* **Passage to read**:
....................
We must look at economic development in a new light
“Everyone wants things to be different, but no one wants anything to change.” That could be the mantra of our region. Yet changes, in technology, culture, business activity, as a result of the Pandemic (and more) are driving us towards a new economy. This evolution has been underway for decades, but the path forward is only now coming into focus.
It is time for a makeover. Our region needs to think beyond the past and even the present. We must transform, become forward-looking. This does not mean we forsake who we are or diminish who we have been, but it does require us to embrace the developing environment.
Economic growth now spring from emergent concepts rather than iterations of existing operations. This is represented in the “big picture” by companies like Tesla, Amazon or Google. But there is a “small picture” as well. These companies are altering the way we live and operate. From mobile apps to medical innovations and even manufacturing, new ideas and processes are emerging. These companies are literally building the future and, if we want to be a part of that world, we need to adapt to make ourselves attractive to them.
It is easy to see the positive outcome of such an attitude in areas with more vigorous economies, from Silicon Valley to Nashville and Chattanooga. All of these are characterized by a robust higher-level entrepreneurial ecosystem.
We must create a structure that can attract and nurture innovative startup and early-stage companies that have the potential for rapid grow and scale. We are not yet equipped to do so.
It is time to develop an alternative model for regional economic development. This does not negate or supplant the current industrial recruiting programs; however, the existing operations are not tailored to meet the challenges of the entrepreneurial sector in the new economy. They are typically designed to recruit established entities that have clearly defined parameters. They will need a certain type of real estate (we have incentives for that). They will employ a projected number of employees (we have incentives for that). In short, they are “known quantities.”
....................
Pixel coordinate grounding data
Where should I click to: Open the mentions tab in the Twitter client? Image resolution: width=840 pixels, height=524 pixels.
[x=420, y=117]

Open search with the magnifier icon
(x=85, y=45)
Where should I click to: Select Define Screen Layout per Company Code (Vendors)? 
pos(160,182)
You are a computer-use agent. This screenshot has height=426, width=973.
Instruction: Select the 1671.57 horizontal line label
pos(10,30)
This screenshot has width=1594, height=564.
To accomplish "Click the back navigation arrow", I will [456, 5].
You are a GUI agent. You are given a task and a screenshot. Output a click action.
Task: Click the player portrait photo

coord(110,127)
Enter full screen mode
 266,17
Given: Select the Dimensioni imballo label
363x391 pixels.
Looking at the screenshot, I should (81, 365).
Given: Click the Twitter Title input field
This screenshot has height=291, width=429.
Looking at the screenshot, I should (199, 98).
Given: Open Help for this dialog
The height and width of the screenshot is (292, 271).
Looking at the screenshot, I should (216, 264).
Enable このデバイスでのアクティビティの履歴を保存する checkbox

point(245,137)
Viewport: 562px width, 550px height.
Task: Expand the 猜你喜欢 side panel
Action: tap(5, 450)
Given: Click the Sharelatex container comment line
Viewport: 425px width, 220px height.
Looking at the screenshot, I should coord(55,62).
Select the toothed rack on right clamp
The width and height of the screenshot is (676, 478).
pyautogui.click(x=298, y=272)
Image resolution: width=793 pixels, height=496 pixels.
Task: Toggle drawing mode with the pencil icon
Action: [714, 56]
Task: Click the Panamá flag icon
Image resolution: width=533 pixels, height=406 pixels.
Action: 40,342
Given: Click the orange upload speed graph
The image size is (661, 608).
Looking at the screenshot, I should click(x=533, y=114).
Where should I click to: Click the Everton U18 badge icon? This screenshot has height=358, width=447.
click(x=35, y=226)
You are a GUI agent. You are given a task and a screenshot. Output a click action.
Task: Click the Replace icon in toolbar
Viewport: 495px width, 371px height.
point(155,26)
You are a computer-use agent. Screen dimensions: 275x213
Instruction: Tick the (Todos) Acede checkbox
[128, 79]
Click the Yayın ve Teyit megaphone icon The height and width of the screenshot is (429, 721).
....................
* **Work request**: Decide whether each statement agrees with the passage on regional economic development, answering yes or no and quoting the words of the passage that settle it: (a) The current industrial recruiting programs should be replaced. (b) Nashville and Chattanooga are given as areas with more vigorous economies. (c) The region is already equipped to attract innovative startup companies.

* **Answer below**:
(a) No: "This does not negate or supplant the current industrial recruiting programs"
(b) Yes: "in areas with more vigorous economies, from Silicon Valley to Nashville and Chattanooga"
(c) No: "We are not yet equipped to do so."